The nurse was finally able to help Nabakooza finish delivering the placenta and give both mother and baby the immediate care they needed. Today, Nabakooza and six weeks old baby Alvin are in perfect health.

As Nabakooza reflects back on her story, she notes, “That night, I could have lost both my life and my child’s, had it not been for the efforts of the boda boda rider, Asumani, my mother and the health workers. I’m grateful to them.”

In the developing world only 58 per cent of births are attended by a skilled assistant, such as a midwife, nurse or doctor, according to United Nations Family Planning Association; a shocking 90 per cent of births take place without trained assistants.

Giving the ride of hope
“I was hired by Infectious Diseases Institute (IDI) to the motorcycle rider of the village ambulance stationed at the Mujunza Health centre II this year. Before this I was a boda boda cyclist. The personnel IDI and from Pulse Uganda came and trained me on how to use the ambulance and since then I have been picking up patients suffering all sorts of ailments.

IDI pays for the fuel used in transporting the patients and in addition, gives me an allowance for my services. So people in the community are transported for free. Most of the time I transport patients with severe fever because they cannot move, other times it is cases of pregnancy like that of Nabakooza. What was unique about her case however is that she gave birth along the way.

I had never seen anything like that in my entire life. I just got there in the middle of the night, around 2am, and found her and her mother waiting for help. I was shocked and can only say it is God that kept those two – the mother and child – alive for that long.

There is one mother I recently picked up on an afternoon. They had delayed to call me and the time they did so she had gotten worse. She was in bad shape when I got to her home to pick her up, she managed to make it to the Health Centre. It usually takes me about an hour to leave what I’m doing, rush to the Health Centre, ready the ambulance and pick up the patients.

While heading back to the health centre we have to move slowly because the terrain is bad and that is why in Nabakooza’s case, it took, almost three hours to get her to the top health Centre. My experiences have struck a chord deep inside my heart. There is a compassion I now feel because I have seen so much pain and whenever I’m called, the urge to help is overwhelming.

However, it is not an easy job, one has to be alert at all times as patients may need medical assistance in the wee hours and thus when that call comes in, I have to answer and ensure that I’m available to do my job,” Adnan Asumani, 26.

Nurse’s account
I heard a knock on my door in the wee hours of the morning. It was a man’s voice speaking loudly that a mother delivered from the road but the placenta has failed to come out.

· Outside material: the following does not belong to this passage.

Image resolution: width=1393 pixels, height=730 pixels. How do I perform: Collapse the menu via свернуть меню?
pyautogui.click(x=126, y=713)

So, I sent out the village ambulance. The ambulance man went and brought the mother. When Nabakooza came into the health unit, she was holding the baby against her belly and the placenta in the other hand as she cried out in pain. I tried my level best but it is not a well-facilitated unit. I noticed that the umbilical cord had been tied.

The first thing I did was to check the umbilical cord for any bleeding because you know those mothers do not know how to tie the cord and may damage it along the way which may cause complications. The baby may bleed to death.

So I tied the cord, and cut it very well and wrapped the baby well in swaddling clothes and then I returned to the mother. In midwifery, we call it involution. When you take sometime and when you delay, the placenta goes back but luckily in this case they did not cut the cord.

We usually administer Pitocin when we know that the baby is about to come out. We administer the drug and then wait for a certain contraction. I assumed time had passed and that contraction would happen, so I used Misoprostol to induce it. There was still no contraction. So I asked the mother whether she had passed urine. So I did the manual removal of the remains of the placenta. I had to insert my hand to remove the membranes plus the remaining products.